Who is Responsible?
This article was published on “The Staffing Stream,” an online blog sponsored by Staffing Industry Analysts. To read this article and more on their site, click the link offered below the article.
Who’s the boss? And who is liable in the event there is an issue? Employers and courts have been mulling through this problem. However it all comes down to the control that the employer has over its workers.
Last month, the need for some type of written agreement between customers and their staffing vendors defining their relationship may have just become clearer when the U.S. Court of Appeals for the 3rd Circuit issued its decision on joint employer liability on June 28, in the case of In Re: Enterprise Rent-A-Car Wage and Hour Employment Practices Litigation.
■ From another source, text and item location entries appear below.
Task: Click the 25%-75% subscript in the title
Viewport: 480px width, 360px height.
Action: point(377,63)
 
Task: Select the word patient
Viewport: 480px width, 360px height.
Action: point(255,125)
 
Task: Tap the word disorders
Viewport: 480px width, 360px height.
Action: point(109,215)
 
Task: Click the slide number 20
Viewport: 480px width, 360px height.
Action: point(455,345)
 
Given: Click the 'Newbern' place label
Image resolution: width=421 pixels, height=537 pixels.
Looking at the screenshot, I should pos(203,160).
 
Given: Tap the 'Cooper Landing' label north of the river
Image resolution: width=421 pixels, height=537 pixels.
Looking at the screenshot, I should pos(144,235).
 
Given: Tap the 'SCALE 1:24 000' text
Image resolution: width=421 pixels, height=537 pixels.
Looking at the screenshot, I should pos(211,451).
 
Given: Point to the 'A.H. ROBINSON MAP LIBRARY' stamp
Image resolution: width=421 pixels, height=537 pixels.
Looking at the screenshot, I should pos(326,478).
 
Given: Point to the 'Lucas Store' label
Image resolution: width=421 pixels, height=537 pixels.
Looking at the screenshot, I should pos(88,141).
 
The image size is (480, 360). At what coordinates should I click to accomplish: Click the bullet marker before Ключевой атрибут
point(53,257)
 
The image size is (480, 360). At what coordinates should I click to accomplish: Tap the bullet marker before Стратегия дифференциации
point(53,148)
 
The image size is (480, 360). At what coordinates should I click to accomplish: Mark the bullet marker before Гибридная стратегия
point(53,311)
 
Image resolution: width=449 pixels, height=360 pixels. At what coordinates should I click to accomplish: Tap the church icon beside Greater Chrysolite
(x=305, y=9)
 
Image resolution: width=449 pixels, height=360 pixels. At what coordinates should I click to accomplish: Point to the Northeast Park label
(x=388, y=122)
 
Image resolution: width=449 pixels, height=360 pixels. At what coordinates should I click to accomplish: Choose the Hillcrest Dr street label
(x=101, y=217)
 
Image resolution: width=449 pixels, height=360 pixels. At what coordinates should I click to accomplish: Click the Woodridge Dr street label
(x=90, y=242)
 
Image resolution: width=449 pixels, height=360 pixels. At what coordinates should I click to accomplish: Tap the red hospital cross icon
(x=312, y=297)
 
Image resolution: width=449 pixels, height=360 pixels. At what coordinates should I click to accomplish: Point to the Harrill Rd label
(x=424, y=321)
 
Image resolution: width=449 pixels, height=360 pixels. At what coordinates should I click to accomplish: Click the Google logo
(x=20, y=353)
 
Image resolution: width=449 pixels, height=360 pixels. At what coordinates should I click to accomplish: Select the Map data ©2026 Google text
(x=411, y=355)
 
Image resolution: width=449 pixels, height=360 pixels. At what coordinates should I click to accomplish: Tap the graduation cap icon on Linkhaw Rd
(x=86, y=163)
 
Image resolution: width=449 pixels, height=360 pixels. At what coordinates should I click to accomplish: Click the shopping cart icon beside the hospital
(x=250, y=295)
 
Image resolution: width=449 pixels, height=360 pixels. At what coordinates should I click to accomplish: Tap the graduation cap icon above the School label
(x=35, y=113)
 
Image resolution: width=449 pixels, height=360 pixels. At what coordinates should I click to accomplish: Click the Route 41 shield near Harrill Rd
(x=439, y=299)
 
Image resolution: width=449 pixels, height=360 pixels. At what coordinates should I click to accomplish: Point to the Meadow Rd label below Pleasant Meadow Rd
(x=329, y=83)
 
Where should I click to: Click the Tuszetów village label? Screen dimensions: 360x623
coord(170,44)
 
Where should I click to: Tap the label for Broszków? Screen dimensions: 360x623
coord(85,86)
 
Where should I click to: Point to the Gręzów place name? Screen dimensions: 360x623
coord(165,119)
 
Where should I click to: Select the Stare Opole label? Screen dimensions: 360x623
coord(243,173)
While the case looks at the liability of a parent company for the Fair Labor Standards Act violations of its subsidiaries, the Court, which covers Delaware, New Jersey and the Eastern, Western and Middle Districts of Pennsylvania, enunciated criteria, the “Enterprise” test, melding standards established by other Circuits into a clear four-criteria inquiry. The Court suggested that when faced with the question of potential joint employer liability, lower courts consider the following four points:
- Authority to hire and fire the relevant employees;
- Authority to promulgate work rules and assignments, and to set the employee’s conditions of employment: compensation, benefits, and work schedules including the rate and method of payment;
- Involvement in the day to day employee supervision including employee discipline; and
- Actual control of employee records, such as payroll, insurance or taxes.
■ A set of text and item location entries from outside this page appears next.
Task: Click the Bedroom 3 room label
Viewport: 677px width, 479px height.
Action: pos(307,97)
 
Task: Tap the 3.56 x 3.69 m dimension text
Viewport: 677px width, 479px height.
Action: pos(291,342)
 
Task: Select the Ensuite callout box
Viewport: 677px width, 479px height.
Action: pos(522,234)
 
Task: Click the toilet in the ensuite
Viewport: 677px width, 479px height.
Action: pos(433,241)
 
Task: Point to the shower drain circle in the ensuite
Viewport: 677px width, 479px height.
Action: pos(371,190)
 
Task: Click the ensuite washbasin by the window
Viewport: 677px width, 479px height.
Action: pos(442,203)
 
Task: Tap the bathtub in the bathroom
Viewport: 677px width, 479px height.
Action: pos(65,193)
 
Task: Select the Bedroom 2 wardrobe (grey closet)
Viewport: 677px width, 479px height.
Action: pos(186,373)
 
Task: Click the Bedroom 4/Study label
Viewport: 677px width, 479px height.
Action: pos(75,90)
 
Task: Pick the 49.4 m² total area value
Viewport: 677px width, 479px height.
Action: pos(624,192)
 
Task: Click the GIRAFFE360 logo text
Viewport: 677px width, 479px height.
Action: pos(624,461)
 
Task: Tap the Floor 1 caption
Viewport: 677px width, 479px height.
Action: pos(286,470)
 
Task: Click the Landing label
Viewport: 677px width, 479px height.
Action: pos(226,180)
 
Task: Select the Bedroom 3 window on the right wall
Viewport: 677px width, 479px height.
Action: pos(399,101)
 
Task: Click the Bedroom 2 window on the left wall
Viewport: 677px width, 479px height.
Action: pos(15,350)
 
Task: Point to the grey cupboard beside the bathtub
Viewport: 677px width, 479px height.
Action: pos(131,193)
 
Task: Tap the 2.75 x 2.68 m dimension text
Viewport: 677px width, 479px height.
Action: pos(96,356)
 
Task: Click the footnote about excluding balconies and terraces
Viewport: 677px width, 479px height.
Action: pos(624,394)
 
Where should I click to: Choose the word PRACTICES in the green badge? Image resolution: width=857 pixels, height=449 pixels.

The Court cautioned that lower courts should not blindly apply these standards and are to consider economic concerns of the real world.
However, the bottom line is that users of contingent labor should dust off those contracts, terms and conditions and timesheets and set and maintain the employer indicia of discipline, setting pay rates, setting and paying wages and limiting clients’ access to records of temporary employees.